15

В тот же вечер, когда они забрали Мармеладку Кейтлин у няньки, которая присматривала за всеми малышами в их доме, Траффорд снова поднял тему прививок.

— Ты видела тех детей на экранах? — спросил он у Чантории, укладывающей Кейтлин в кроватку.

— Конечно, видела, — ответила Чантория.

— Хочешь, чтобы и Мармеладка Кейтлин стала одной из них?

Чантория сердито взглянула на него.

— Прекрати немедленно! Я ее родила — она часть меня!

— Тогда ты должна хотеть ее спасти.

— Спасти ее может только Бог. Разве в наших силах изменить судьбу?

— Ну хорошо, если все и так предопределено, тогда какая разница, что мы сделаем?

— Не умничай, Траффорд. Вот почему ты многим не нравишься. Люди знают, что ты считаешь себя умником.

Чантория перепеленала ребенка и принялась готовиться ко сну сама. Их маленькая складная душевая кабинка давно сломалась и теперь использовалась как дополнительный шкаф, поэтому Чантория просто залезла в тазик и стала обтираться губкой, окуная ее в крошечную раковину, привинченную к стене в уголке спальни. Обычно в это время она включала на большом экране видовой фильм с красивыми водопадами, но сегодня решила обойтись без них.

— Я вообще не понимаю, с чего ты взял, что эта ужасная штука сработает, — сказала она, смывая с себя грязь.

— Я в этом не уверен. Вовсе нет. Откуда мне быть уверенным? — кисло ответил Траффорд. Было уже четыре утра, и голова у него разламывалась. — Но если подумать, это кажется возможным... вполне возможным. По крайней мере, я понимаю соображения, которые за этим стоят. И по-моему, все это очень привлекательно.

— Привлекательно?

— Ну да. С точки зрения логики.

— Траффорд, — прошипела Чантория, — мы говорим о нашей дочери. А еще мы говорим о ереси! При чем тут твоя идиотская логика?

Траффорд взял коммуникатор и стал переключать каналы локальной сети. На стене по очереди появлялись соседские квартиры. Большинство жителей дома уже спали. Некоторые скандалили, две-три пары занимались сексом, кто-то наблюдал, как они занимаются сексом, а еще кто-то смотрел порнушку или реальное телевидение. Куколка, конечно, была на посту, но громко храпела в обнимку с ведром жареных куриных ножек, которые не успела доесть.

— Скажи мне, пожалуйста, Чантория, — попросил Траффорд, посыпая сахаром ободки двух стаканов и наполняя их пивом из кукурузного сиропа. — Тебе не надоело ничего не знать?

— О чем это ты? Я знаю не меньше других.

— То есть ничего.

— Траффорд, прошу тебя, не начинай. Нам нужно поспать. Кейтлин скоро придется кормить: она весь вечер провела на молочной смеси.
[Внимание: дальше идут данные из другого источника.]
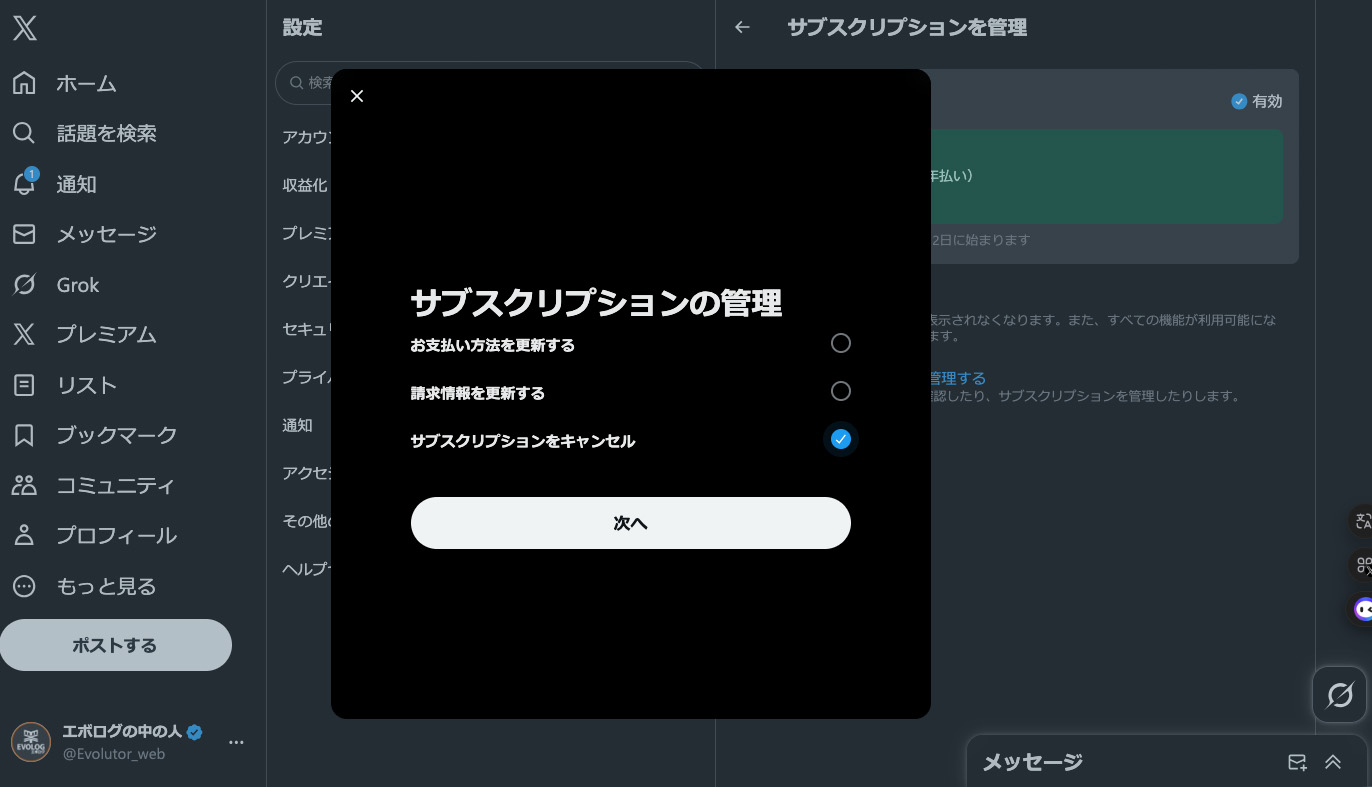1372x787 pixels.
Task: Open Messages from the left sidebar
Action: point(106,234)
— Хорошо, я скажу по-другому. Тебе никогда не хотелось хоть что-нибудь понять?

— Я ложусь спать.

— Бог сотворил небо и землю. Бог сотворил нас. Бог хочет того, Бог хочет сего. Мы не знаем, как и зачем он все это сделал, нам не положено знать — так оно есть, и точка. Нам ничего не объясняют, вокруг одни чудеса. Дети рождаются, кто-то из них умирает — на то Божья воля, от нас ничего не зависит. Тебе не кажется, что все это выглядит как-то... ну, как-то...

— Как?

— Жалко?

Похоже, этого Чантория никак не ожидала от него услышать.

— Почему жалко?

— Я имею в виду, что мы... опускаем руки. Всё оставляем на милость Божью. Зачем, например, он нас создавал, если единственная наша задача — жить, веря в него, а потом умереть? Ты не считаешь, что это немножко... бессмысленно?
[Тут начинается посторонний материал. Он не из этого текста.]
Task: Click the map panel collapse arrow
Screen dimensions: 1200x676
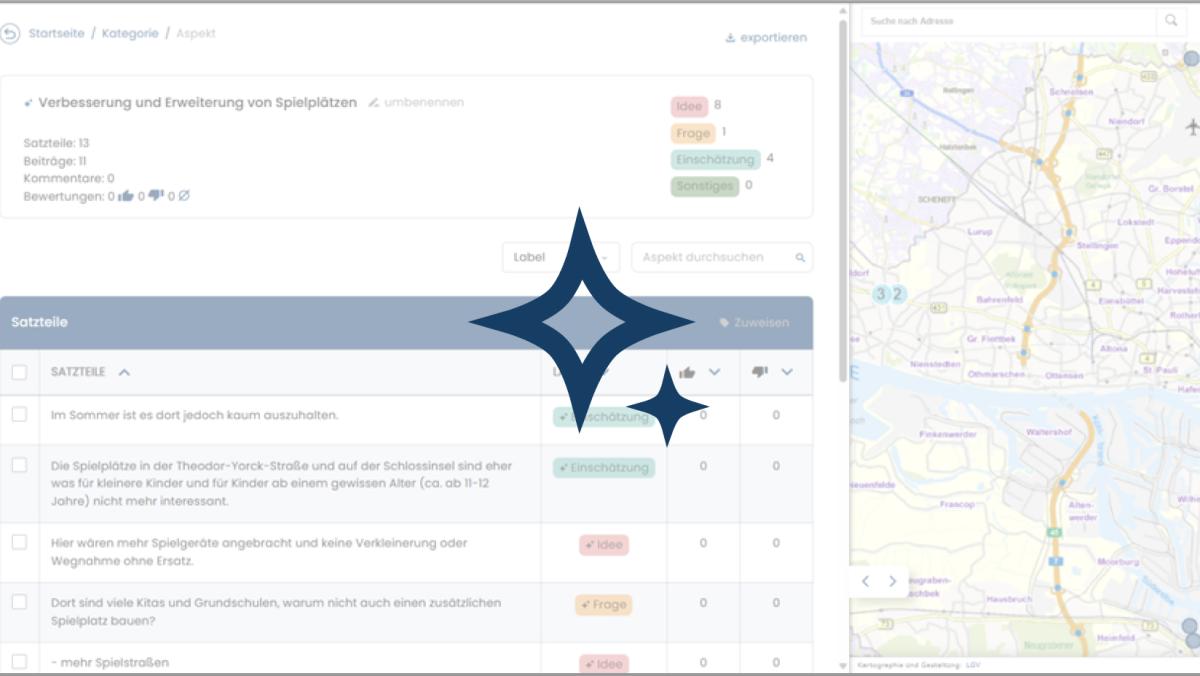Action: coord(866,580)
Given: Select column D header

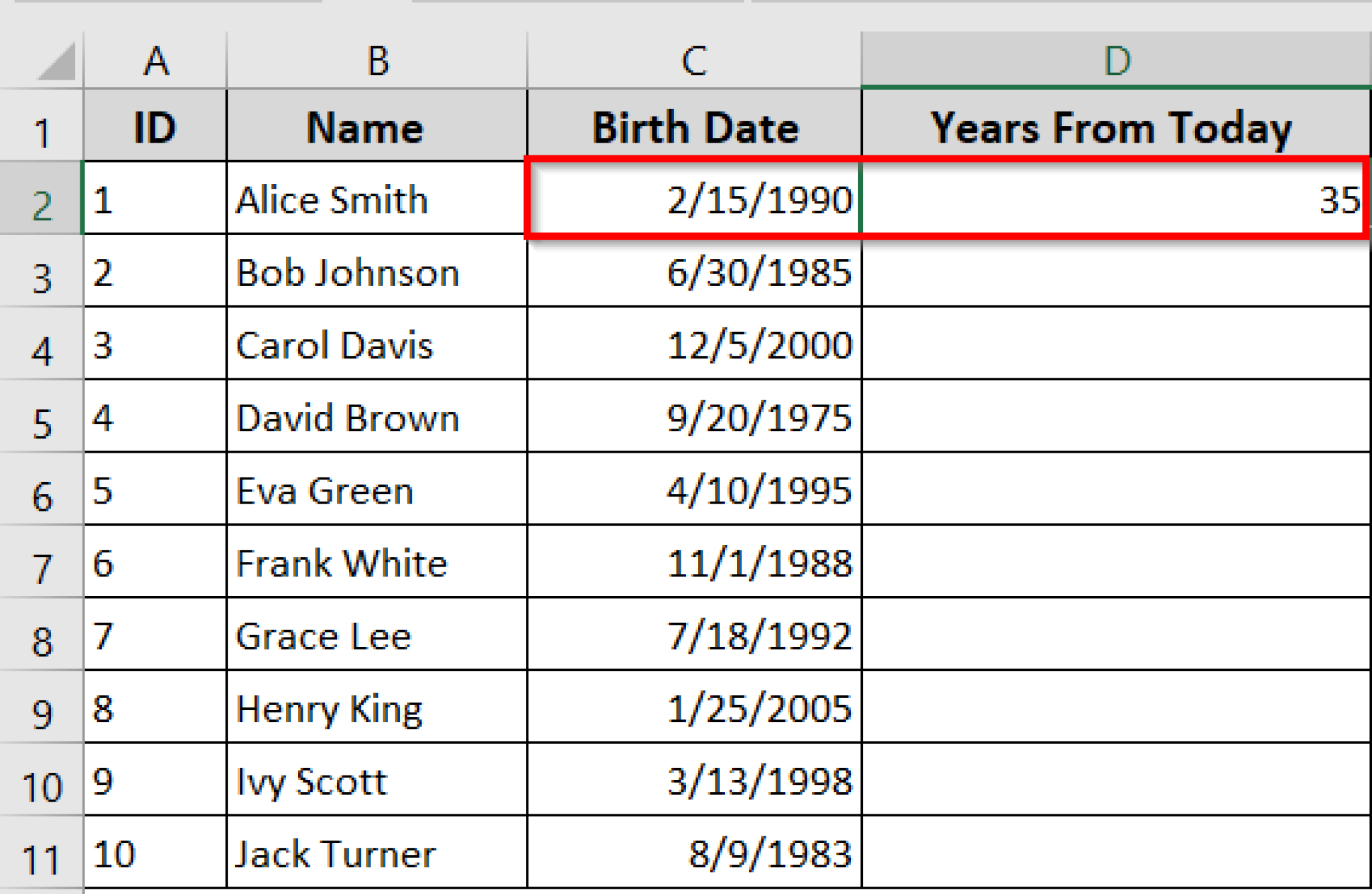Looking at the screenshot, I should pyautogui.click(x=1116, y=61).
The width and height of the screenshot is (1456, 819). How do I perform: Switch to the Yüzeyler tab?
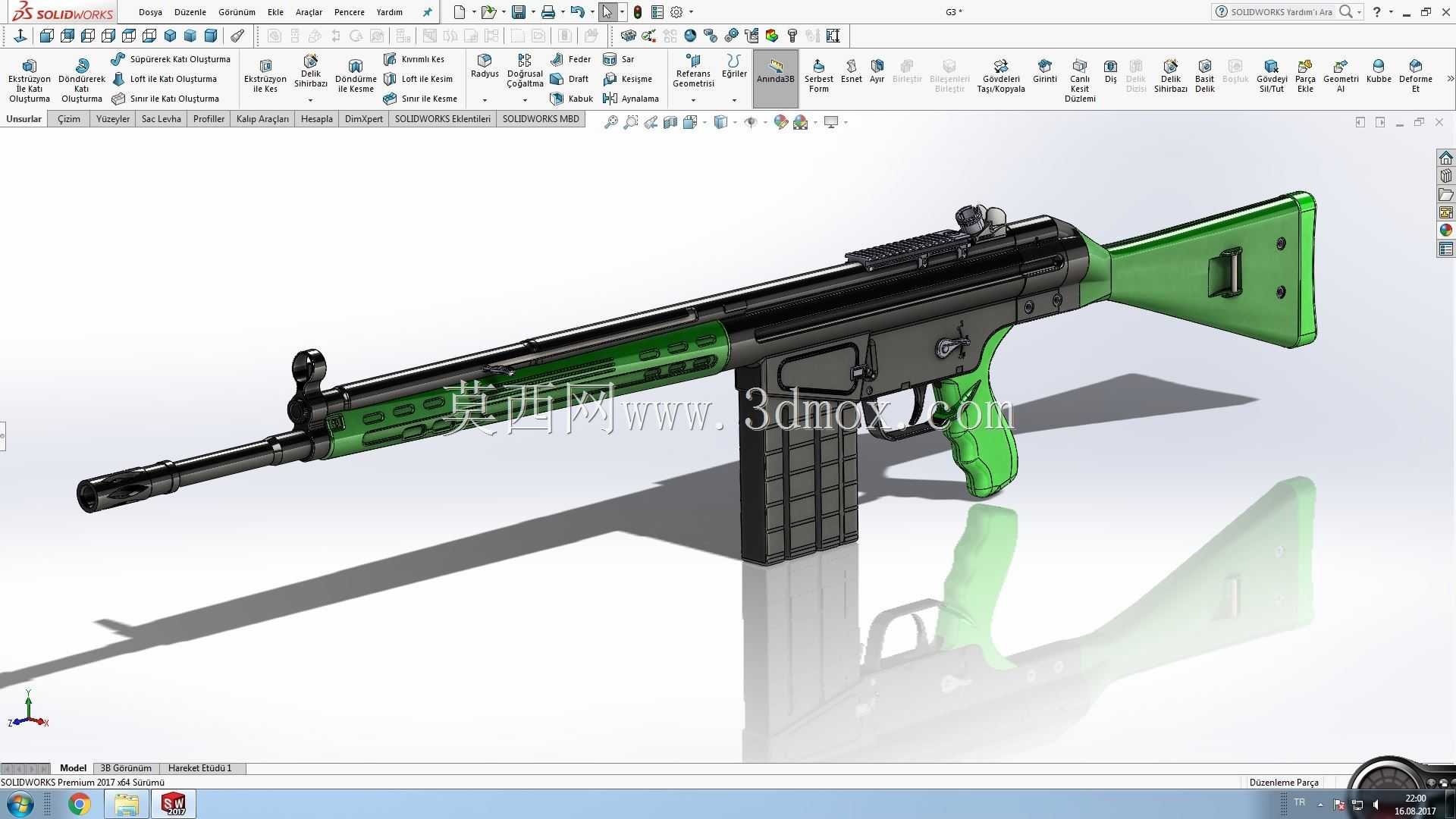click(113, 119)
— Мне не нравится, когда ты так говоришь, Траффорд. Так говорят только психи. Наша обязанность здесь, на земле — хранить веру. А верить — значит признавать, что на свете есть кое-что побольше и поважнее нас, и я очень надеюсь, что это правда. Что тут жалкого?

— А может быть, я хочу в жизни чего-то другого, чего-то кроме веры?

— Кроме веры? И что же это?

Траффорд замялся в поисках нужного слова. Он знал, что такое слово есть, он слышал его в разных ситуациях, но придумано оно было именно для той ситуации, какая сложилась сейчас.

— Разум, — ответил он.

— И что он тебе даст, твой разум?

— Понимаешь, я хочу дойти до чего-нибудь своим умом. Хочу прийти к какому-нибудь выводу путем своих собственных рассуждений, а не потому, что мне кто-то его подсказал. Хочу отнять у Бога кусочек своей жизни.

— Траффорд, — с ужасом прошептала Чантория, — нельзя отрицать Бога! Тебя сожгут!

— Я вовсе не отрицаю Бога, — поспешно возразил Траффорд. Несмотря на все свои смелые речи, он был далек от желания выглядеть в глазах людей еретиком. — Разве нельзя совершать независимые поступки и при этом не отрицать Бога? По-моему, любой Бог, если у него есть хоть капля ума, должен был бы ожидать такого поведения от своих детей!

— Траффорд!

— Скажи, разве сама вера не ценилась бы гораздо больше, если бы к ней приходили через вопросы и сомнения? Какой прок в слепой вере? Честное слово, нетрудно утверждать, что ты веришь, если в противном случае тебя сожгут живьем. Но разве это значит, что ты веришь по-настоящему? Помнишь того хрисламита, которого мы сегодня видели? Вот у него была вера.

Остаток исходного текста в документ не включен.